San Benedetto del Tronto | Un congresso interregionale per confrontare le operatività tra ospedali e tra ospedale e territorio nelle diverse realtà regionali.

di Adamo Campanelli

Il presdiente Nazionale S.I.G.Os Stefano Maria Zuccaro durante la conferenza

Il Congresso interregionale Marche, Abruzzo, Lazio della Società Italiana Geriatri Ospedalieri (S.I.G.Os.) si tiene da II anni - a rotazione annuale per ogni regione - in città sedi di Geriatria ospedaliera. Quest'anno è stato organizzato dall'Unità Operativa di Geriatria di S. Benedetto del Tronto - Marche.

Presidenti, Domenico Sabatini,
Direttore U.O. Complessa di Geriatria. Osp. Civile di San Benedetto del Tronto e Mario Sfrappini, Dirigente Medico di I Livello, U.O. Complessa di Geriatria

Il Congresso svoltosi in due giorni, ieri venerdì, in cui sono stati affrontati argomenti di gerontologia e di politica sanitaria, e oggi sabato sono stati discussi temi di clinica e di gestione dei Pazienti geriatrici nello spazio di due sessioni dedicate a I) Paziente acuto 2) Paziente subacuto,  conclude un percorso culturale realizzato tra medici dell'ospedale e del territorio.

È diffuso convincimento che una migliore utilizzazione delle risorse nell'assistenza sanitaria territoriale può ridurre il numero dei ricoveri in ospedale per ogni tipo di paziente. Per l'età geriatrica la soluzione consisterebbe soprattutto nel rimuovere la funzione socio-assistenziale svolta dagli ospedali nel recente passato e nel valorizzare i servizi territoriali.

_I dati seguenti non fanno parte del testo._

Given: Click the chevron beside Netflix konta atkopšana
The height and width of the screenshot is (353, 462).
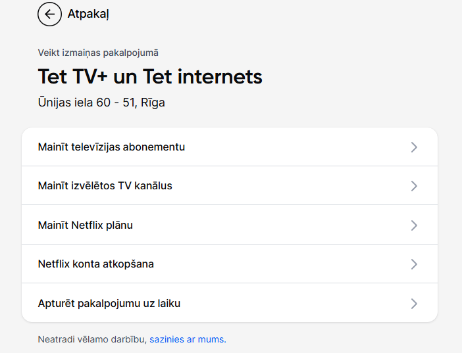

Il sistema-ospedale ha risposto all'ampliamento della conoscenza medica specializzando i processi operativi. Di fatto l'ospedale produce validissimi interventi di settore, che però rispondono scarsamente alla domanda di salute dei Pazienti complessi (in primis quelli geriatrici), i quali sono spesso dimessi "guariti",
ma non restituiti al proprio stato di salute.

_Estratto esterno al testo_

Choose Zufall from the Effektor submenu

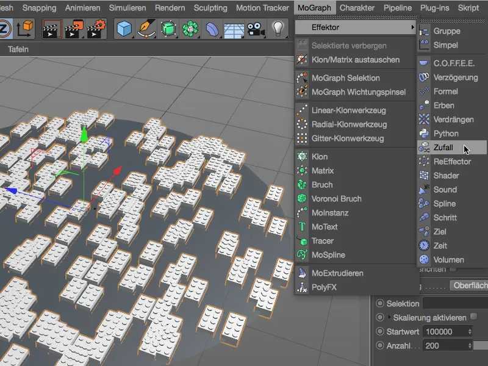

 L'organizzazione specialistica tradizionale dell'ospedale, curando solo la malattia, può causare la perdita dell' autosufficienza negli anziani; e, viceversa, che soltanto gli interventi assistenziali globali sulla persona e sull'ambiente sono efficaci e garantiscono la stabilità dei risultati. Da qui la necessità di confrontarsi culturalmente sui percorsi assistenziali - paziente orientati - già nella fase acuta della malattia.

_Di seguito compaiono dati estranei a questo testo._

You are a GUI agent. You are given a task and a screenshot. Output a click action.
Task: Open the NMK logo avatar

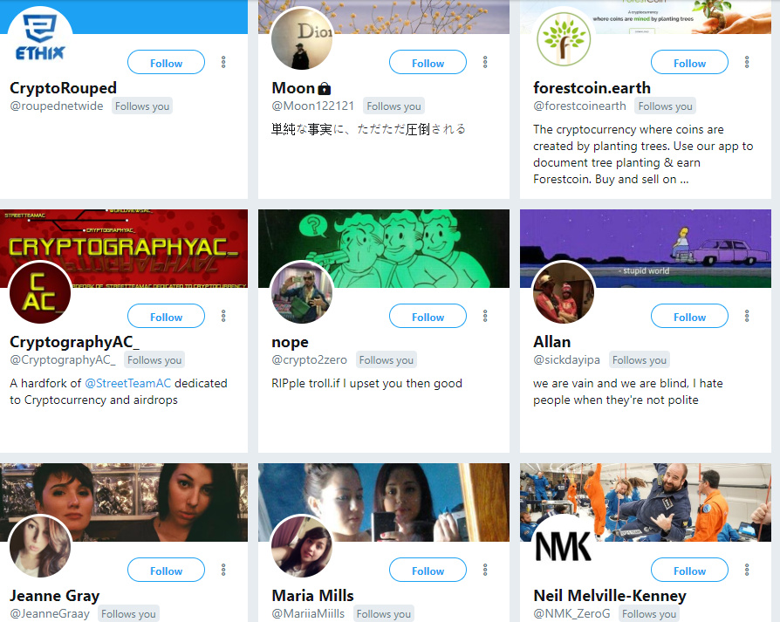point(564,546)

La fase post-acuta della malattia, che spesso è considerata di "bassa assistenza", e che risulta concettualmente stravolta fin dalla sua istituzionalizzazione, anche per colpa di definizioni
fuorvianti, verrà studiata negli aspetti gestionali e di valutazione di efficacia. L'assenza di riferimenti culturali definitivi riguardo alla fragilità e alla stabilità clinica rappresenta lo stimolo per confrontare le differenti operatività, ed esplorare le modalità di interfaccia tra ospedale e territorio. Tutto questo nel convincimento che la fase post-acuta, soltanto se scientificamente gestita, consente di recuperare i pregressi livelli funzionali del Malato o di stabilizzare quelli acquisiti; in altre parole, di rispettare la salute delle persone e il rapporto economico costi/benefici.

Nel congresso si è discusso "trasversalmente" del paziente cronico, dopo aver chiarito alcuni dei principali motivi per cui il paziente anziano diventa - in ospedale - non autosufficiente, anche per malattie di per sé non invalidanti.

I problemi clinici acuti e post-acuti dell'anziano cronico sono stati affrontati in modo da individuare metodologie che, avvalendosi di tutte le possibilità assistenziali di rete, consentano di consumare correttamente risorse per ottenere obiettivi razionali e ragionevoli. Lo scopo è stato sempre quello di realizzare percorsi clinici rispettosi - insieme - della scienza, dell'etica e dell'economia.